Some have more solutions searched, sending animals abroad abroad, sending it to harder adoptions in countries like Canada, the United Kingdom and the United States.
In 2023, a group of HwAke rescued 200 dogs from a farm farm, all sent to Canada and the United States.
The owner of this farmhouse, 74-year-old Yang Jong-Tae, told the BBC when the Savior loaded the dogs when they were loaded in trucks, showed the compassion.
“When I saw how they managed animals, they were manipulating people, so slowly and loving – really moved me,” he said.
“We don’t treat it that way. For us, it was just a way to live dogs.
Mr. Yang, however, added, however, that the dog flesh had declined the ban on agriculture.
“If the dog flesh is forbidden, dogs are animals, why is it ok eat other animals like cows, pigs or chickens?” He said. “It’s the same. These things exist in nature to live people.”
Eating the dog is not eating other meat according to Mrs. Chun. It has indicated that it has a higher risk of food safety and hygiene perspective – especially in South Korea, where it has not been integrated into a formal meat production system.
While consumer rates have changed throughout Korean history, it has become more and more taboos in recent years.
A government survey 2024 said that only 8% of the 2024s have tried in 2015.
Meanwhile, there was 1,537 South Korean dog farms 2025 June 623.
“As societies and culture evolves, South Korean society has decided to produce dog meat,” says Mrs. Chun.
And yet it remains the main focus of the industry that has built his life for many.
Each member of the dog’s meat trade has expressed uncertainty about the way BBC to protect himself, as they believe that the long-standing livelihood is illegal.
Some say they have refused the life of poverty, they were born in the Korean War and learned how hungry they lived. Others suggested that the commercial could go through the ground.
Many agree, however, that the crack for younger farmers is particularly disturbing.
“The young people of this industry are in front of a shameless reality,” Joo Mr. Joo said. “Since they can’t sell dogs, they can’t quickly close. They are stuck, forward or without retrospect.”
Chan-Woo remembers that when it was a decade ago, at the age of 23, “the perception of the dog’s meat was not negative.”

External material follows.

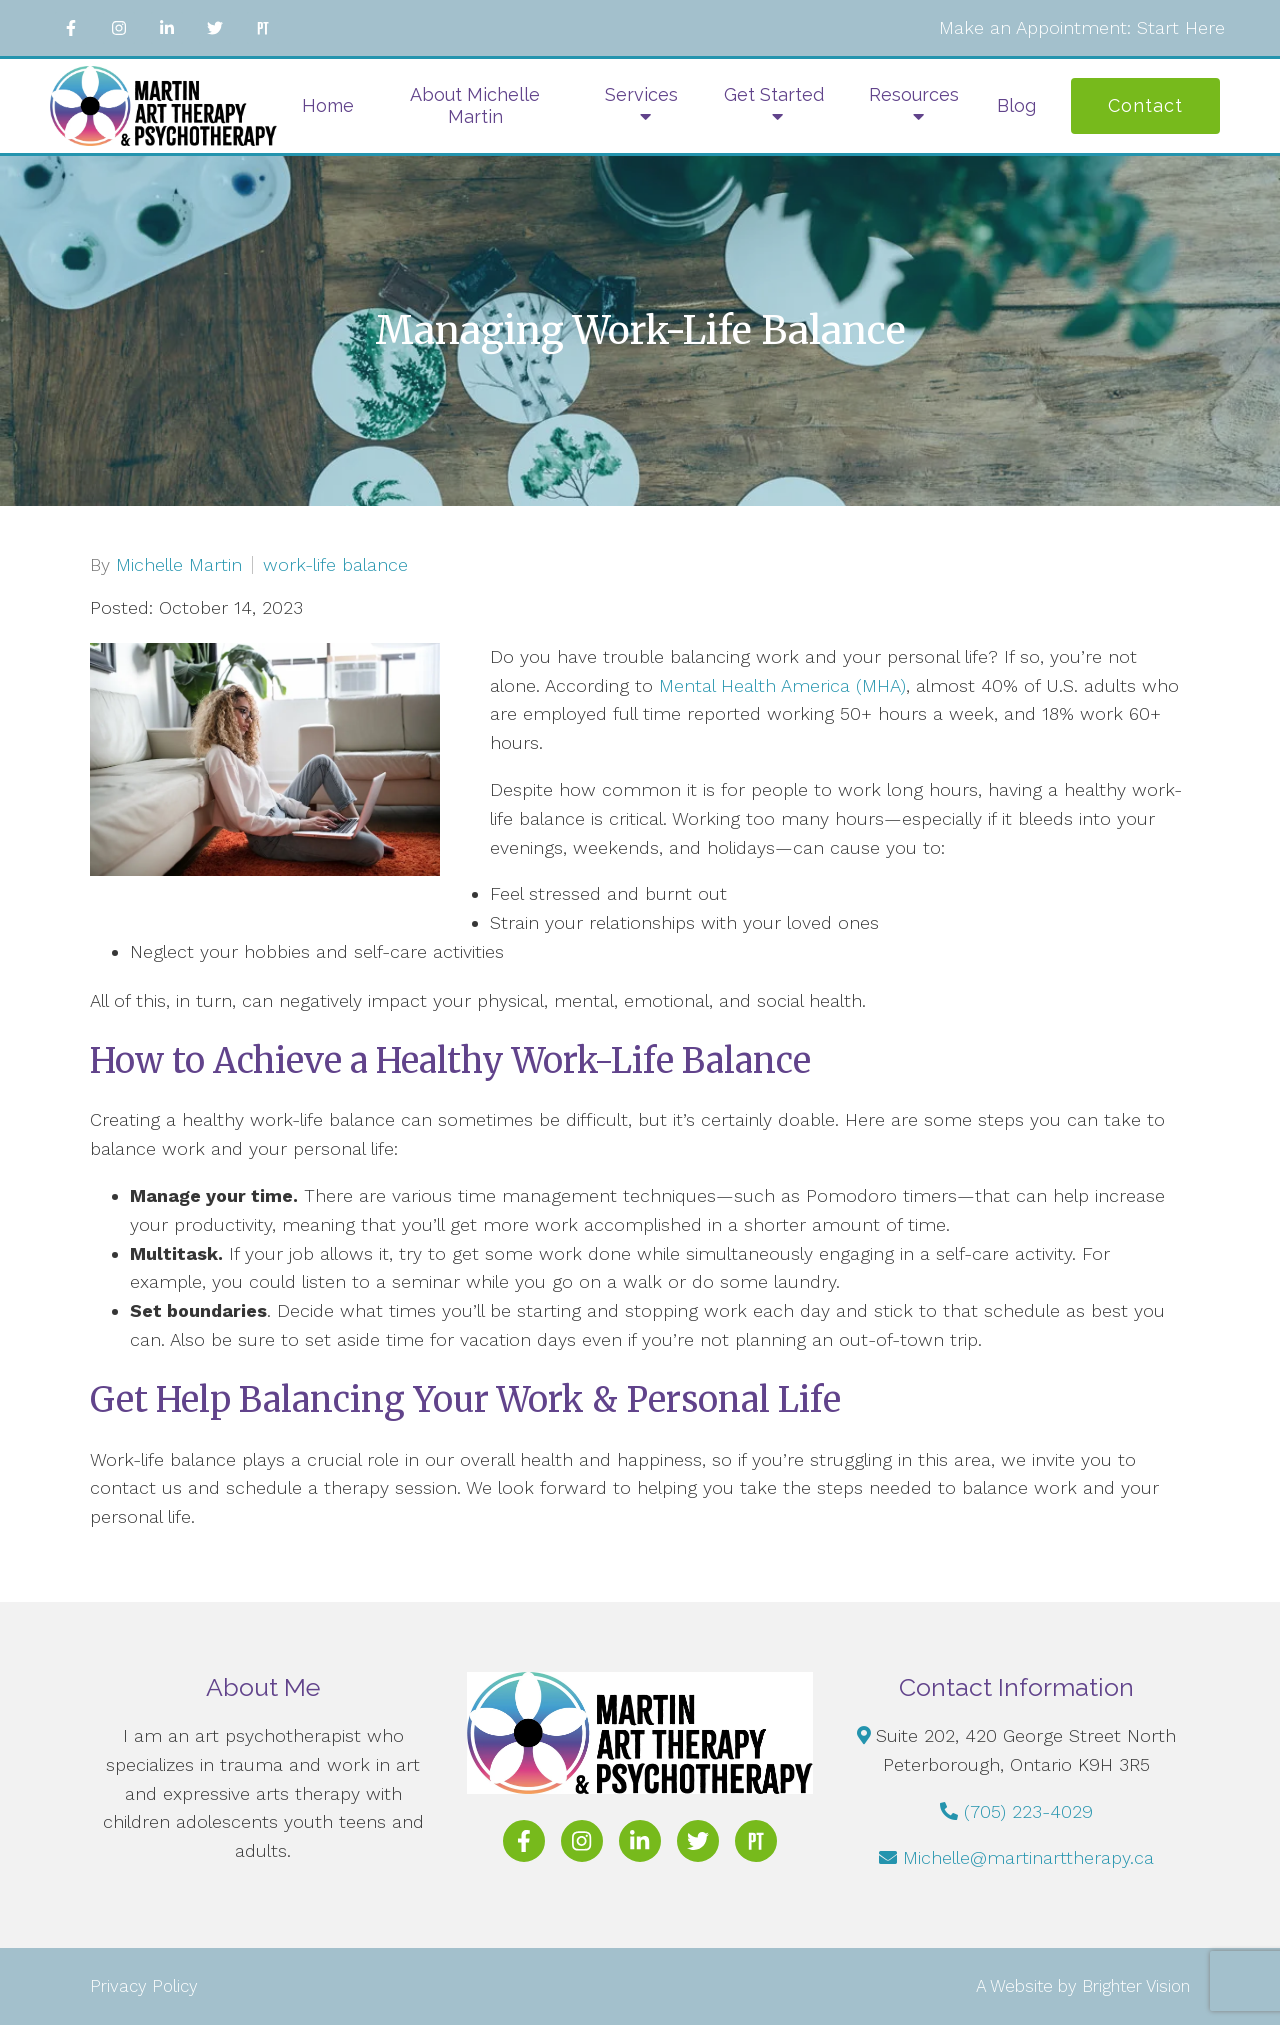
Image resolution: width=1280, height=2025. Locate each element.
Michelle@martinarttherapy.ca (1028, 1857)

“Still,” he added, “There have been some comments from people around me, so too, I wasn’t something I could do for the rest of my life.”
The ban came faster than expected, and since the prediction progressed, he said: “Being life will make it very sure.”

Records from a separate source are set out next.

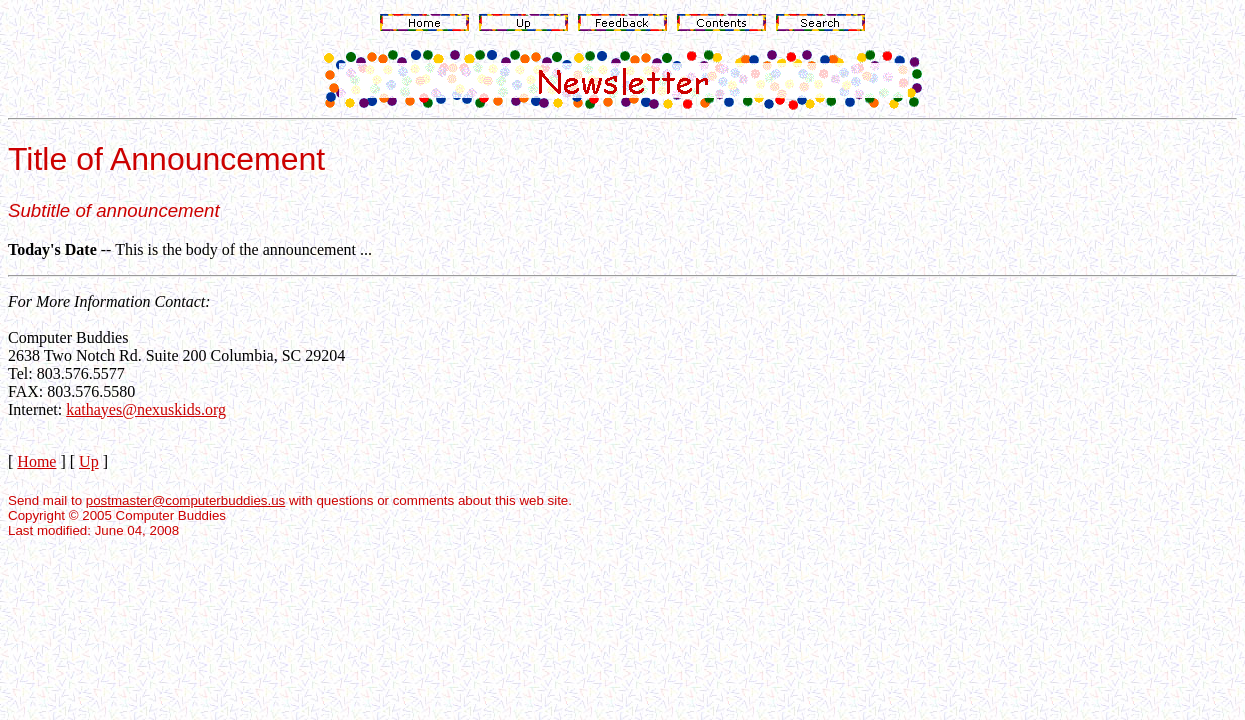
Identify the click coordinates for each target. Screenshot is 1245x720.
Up (89, 461)
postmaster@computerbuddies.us (185, 500)
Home (36, 461)
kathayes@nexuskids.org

“Everything we are waiting for for now is that the grace period can be extended to the process (to deal with other dogs) to prevent gradually.”
They expect a lot of others the same. But as it comes from the intersection of those who have arrived at the dog’s flesh, Joo Mr. Joo cannot think in rough thinking: maybe some farmers could not survive much more uncertainty.
“Right now keeping people right, something expected to change – maybe the grace will be extended,” he noted. “But in 2027, I really think something horrible will happen.
“There are so many people who have completely clarified lives.”